Reply #3 - Oct 13th, 2008 at 1:03pm
 
Quote:
Rudd put money into the Auss and a group of countries to assist in liquidity.
It is not a gift.

rudd has done ok here.


I disagree.  Rudd has committed every Australian man, woman and child to $600,000 each ($1.2 trillion - if my maths is right) to guarantee any unforeseeable IOU's which is a strong possibility.  Governments shouldn't interfere.  Rudd should have remained strong under pressure from the G7 & IMF.  We're not even members.  We are a little country, who might be healthy - according to the government - but if we're not - where do we get $1.2 trillion from?



THEIR word may be their bond, but the world's top finance ministers and central bankers must quickly deliver on their plan to jump-start the seized-up international banking system with the mother of all government promises.

In effect, it's a promise of a government guarantee for the debts of the world's banking system.

It's a promise to "take all necessary steps" using "all available tools" to rescue global capitalism from what the International Monetary Fund calls "the brink of systemic meltdown".

So get ready for urgent detailed announcements from the major financial powers to try to prevent another week of financial market turmoil like the past two. If this won't work, what will?

Global financial capitalism got too big for national regulation during the credit boom. Now the boom has bust; the markets have been panicked by the lack of a credible global authority to clean up the mess and sort out which banks could be trusted.

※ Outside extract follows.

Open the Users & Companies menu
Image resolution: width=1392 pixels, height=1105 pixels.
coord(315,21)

The source of the crisis, the US, is in a presidential power vacuum. And European nations have squabbled among themselves.

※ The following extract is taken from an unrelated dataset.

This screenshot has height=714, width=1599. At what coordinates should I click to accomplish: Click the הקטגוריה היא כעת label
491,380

The weekend plan aims to end the debacle of national governments announcing unco-ordinated rescue plans that have simply destabilised other national banking systems.

Kevin Rudd's guarantee over $1.2 trillion of bank deposits for three years, his guarantee over the wholesale term funding of Australian banks as long as the crisis lasts, and his plan to inject another $4 billion from the budget surplus into the stalled residential mortgage securities market normally would be seen as radical, even reckless.

Only weeks ago, the Prime Minister and Wayne Swan were bashing the big four Aussie banks.

Now Mr Rudd and the Treasurer are exposing taxpayers to more than a trillion dollars of liabilities of those same banks as part of the five-point G7-IMF emergency plan to:

Stop systemically important banks from failing.

US Treasury Secretary Henry Paulson's mid-September decision to let Wall Street investment bank Lehman Brothers collapse sparked the current panic.

So no more bank collapses, whatever it takes. So far, that hasn't been a problem here.

Unfreeze money markets and ensure banks have access to liquidity and funding.

The Reserve Bank has pumped billions of dollars of extra liquidity into the short-term markets.

As The Weekend Australian reported on Saturday, Australia's big four bank chiefs are worried that an international package that guaranteed bank debt would disadvantage them if Australia didn't do the same. Hence Rudd's move to guarantee the wholesale debt of Australian banks.

Ensure national bank deposit schemes are consistent and maintain the confidence of retail depositors.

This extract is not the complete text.